In all, up to fifteen percent of the list changed in a three-year period. That's about 150 of our 999 titles. And the trend continues.

Now, to be sure, "dead white guys" are still well represented on the list. They probably still make up the majority of authors. Most of the formerly greatest works of literature are still counted among the currently greatest works of literature—as confirmed in our ongoing surveys—albeit in reduced numbers.

Also, to be clear, the large number of diverse authors added to the list are there because they deserve to be—so judged by today's readers, writers, critics and scholars.

The database from which we draw our choices for the Greatest Literature list now comprises about twelve thousand titles and incorporates more than 220 other lists, anthologies, curricula, awards and other sources—as well as countless individual suggestions from avid reading fans and experts. And it's still growing.

We do not know what new writers may gain admiration nor how evaluations of past authors may develop in the years to come. But we can be sure there will be changes to the The Greatest Literature of All Time. If you are citing the list for your own research purposes, be sure to note the date on which the page was retrieved.

For all the rest of our lists

At some point during the continual revisions to our Greatest Literature of All Time list, it became apparent many readers were interested primarily in novels. Others were fans mainly of short stories. A subset of readers loved poetry or drama.

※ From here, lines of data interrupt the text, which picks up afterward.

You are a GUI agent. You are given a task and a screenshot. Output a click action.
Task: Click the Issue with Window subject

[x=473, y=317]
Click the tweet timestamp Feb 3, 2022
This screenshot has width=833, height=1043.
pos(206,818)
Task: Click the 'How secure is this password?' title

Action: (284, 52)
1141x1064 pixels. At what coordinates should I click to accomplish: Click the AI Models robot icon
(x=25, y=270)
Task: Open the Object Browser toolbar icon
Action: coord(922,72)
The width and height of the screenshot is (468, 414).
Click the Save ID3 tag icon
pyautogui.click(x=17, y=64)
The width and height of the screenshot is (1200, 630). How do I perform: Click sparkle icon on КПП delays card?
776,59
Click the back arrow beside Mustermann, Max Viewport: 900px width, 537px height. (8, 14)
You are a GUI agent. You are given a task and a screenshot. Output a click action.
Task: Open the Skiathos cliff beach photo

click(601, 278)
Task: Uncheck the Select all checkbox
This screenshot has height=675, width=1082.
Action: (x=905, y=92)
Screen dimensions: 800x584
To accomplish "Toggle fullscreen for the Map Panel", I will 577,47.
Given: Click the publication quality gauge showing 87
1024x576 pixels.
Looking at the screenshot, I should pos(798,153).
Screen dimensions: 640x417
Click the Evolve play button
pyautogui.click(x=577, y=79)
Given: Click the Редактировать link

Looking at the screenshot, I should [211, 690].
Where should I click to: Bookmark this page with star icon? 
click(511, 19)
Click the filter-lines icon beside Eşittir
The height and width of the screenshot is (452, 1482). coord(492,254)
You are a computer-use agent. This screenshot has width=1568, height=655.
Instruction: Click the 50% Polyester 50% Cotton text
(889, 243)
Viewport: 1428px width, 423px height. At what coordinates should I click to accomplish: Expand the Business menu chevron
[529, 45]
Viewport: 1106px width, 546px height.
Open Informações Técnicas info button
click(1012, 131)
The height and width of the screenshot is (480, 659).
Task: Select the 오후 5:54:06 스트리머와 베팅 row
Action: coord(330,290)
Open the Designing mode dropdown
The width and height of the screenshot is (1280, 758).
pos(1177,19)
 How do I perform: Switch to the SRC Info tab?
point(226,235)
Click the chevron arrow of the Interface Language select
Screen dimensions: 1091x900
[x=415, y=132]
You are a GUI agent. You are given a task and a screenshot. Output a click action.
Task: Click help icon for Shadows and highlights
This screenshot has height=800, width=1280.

So we set about making our patented handcrafted lists to provide guidance to readers in each of the literary forms. They could just pick their favourite types of writing from the 999 entries on the Greatest Literature list, but we wanted to offer them something more.

So, we went back to our extensive database to get additional recommendations and we sought new sources focusing on specific literary forms. More titles for our growing database of great works. We came up with more titles in each category than could be found on the original Greatest list.

Using the same criteria that shaped that first list, we created The Greatest Novels of All Time. This was eventually followed by Greatest lists for novellas, stories, plays, poetry and other kinds of publications. All were crafted using both our previously accumulated research and widely sought new sources.

Inevitably, using the same approach, we moved on to creating Greatest lists for genre writing, starting with historical fiction, crime and mysteries, science fiction and fantasy fiction.

And then we began crafting Greatest lists for individual countries and regions. This particular extension of our mandate probably required the biggest investment of time and the biggest expansion of our literary knowledge since the Greatest Literature site was founded. Again we were not satisfied to simply pluck the relevant titles from our already established database. We investigated the literature of each area anew—to find many more works that are acclaimed by the readers, writers, critics and scholars of the world's diverse people and cultures. Twenty such place-specific lists have been published to date and more are to come.

Several other kinds of lists have also appeared on the Greatest Literature of All Time site and more are scheduled. Yours to discover.

Together these lists present way, way, way too many works for any one reader to handle. But we hope they offer you enough choices of great literature for you to appreciate the rest of your life, whatever your reading interests.